I am now based in Western Europe and feel guilt at not marching alongside my fellow countrymen and women. Friends who are joining the peaceful marches have been arrested and imprisoned: they are beaten and denied food and water in prison. Others, across the country, have disappeared without contact. Will we ever know what happened to them? The Lukashenko regime has now shut down most of the country’s internet; messages are smuggled out through old-fashioned radio broadcasts and calls from foreign SIM cards. Those messages from friends, colleagues and family, tell of darker days still to come. Military vehicles have now been deployed to residential areas: the regime is not planning to be subtle.

Urgent action is needed from European leaders, now. Not talking, not stern press statements. Action with a concrete impact. Your fellow Europeans are fighting for their freedom – many, I can tell you, are fighting for their lives as well. The truth is that Western leaders have been lazy and complacent for years about Lukashenko. He is treated more as an eccentric neighbour than an authoritarian dictator. As Europe’s leaders have loudly and expensively defended democracy in Ukraine, and much further afield, the people of Belarus have been left to quietly fend for ourselves.

Now we have found our voice; and we need help. When I left Belarus to move to the West it was for love, not – as in the case of Sviatlana Tsikhanouskaya – out of fear. Tsikhanouskaya, the opposition candidate in last week’s presidential election, inspired Belarussians with only one manifesto pledge: to hold free elections. That one promise – mundane and yet electrifying – brought thousands to her rallies, and millions to the polls. Now she is exiled fearing for her children’s safety, but the spirit of her promise lives on in all of those taking to the streets. In London, Berlin, Brussels, Paris – you must not look away and you must not let us down. The dictatorship in Belarus has been a stain on Europe’s democratic cloak for far too long.

The imperative to act comes from the desire to provide a better, freer Europe for the next generation – but it also comes from the memories of the generation before us. In the 1980s and 90s, Europe and the US stood firmly behind democratic movements across Eastern Europe, determined to defend and support people who wished to breathe the same free, democratic air as the West. 

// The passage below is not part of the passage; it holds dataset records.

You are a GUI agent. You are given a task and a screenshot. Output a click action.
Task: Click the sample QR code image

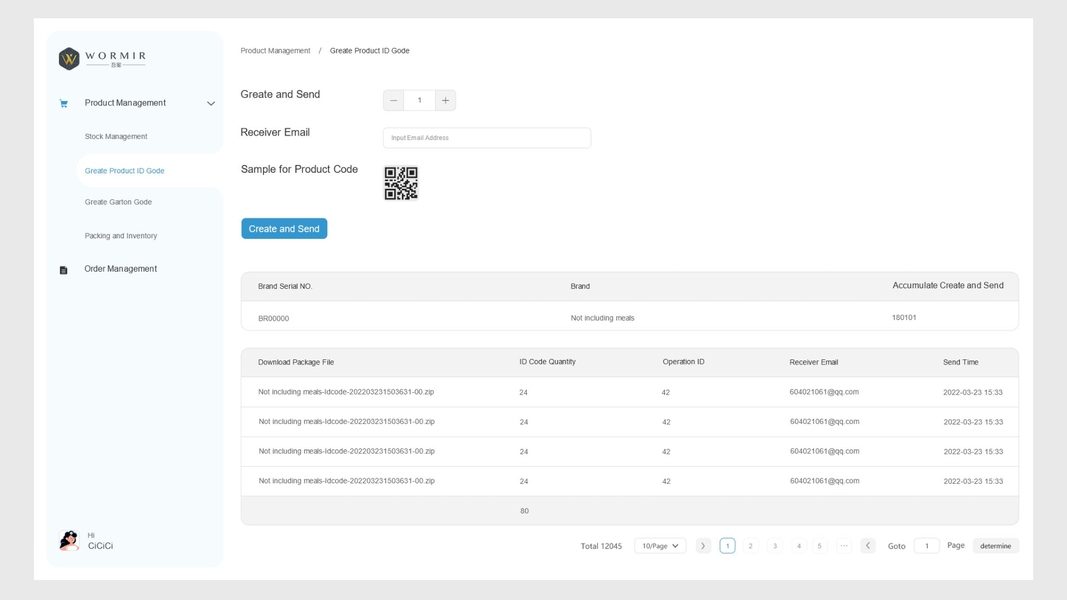[x=401, y=183]
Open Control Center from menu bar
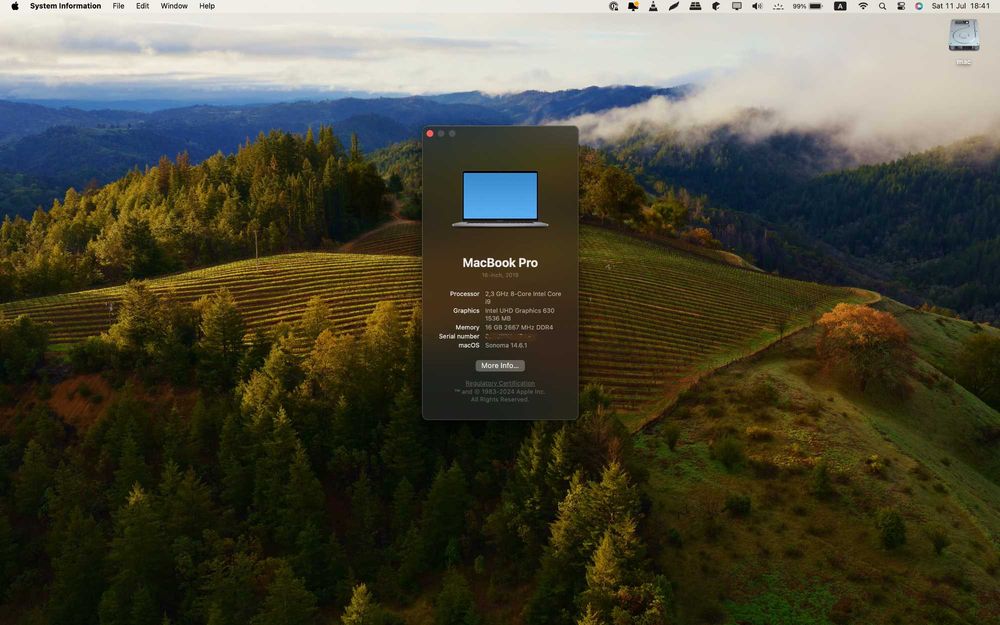 pyautogui.click(x=901, y=6)

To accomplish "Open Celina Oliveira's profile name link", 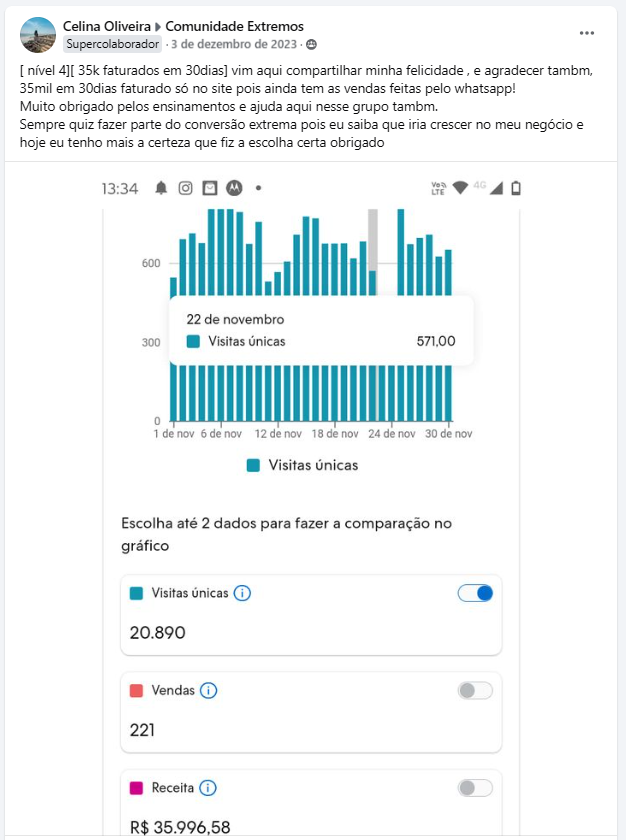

Many of today’s European leaders – including Boris Johnson, Angela Merkel and Ursula von der Leyen – came of age during that time. Will the leaders of today show the same solidarity and the same resolve to favour freedom over tyranny, as their predecessors? Or will Merkel and Johnson choose the false comfort of some strong words but no strong action? If they do, the media’s attention will move on and Lukashenko’s thugs will be free to fill their jails and reload their guns. History will deliver a damning verdict against those who heard a cry for freedom from their neighbours, and did nothing.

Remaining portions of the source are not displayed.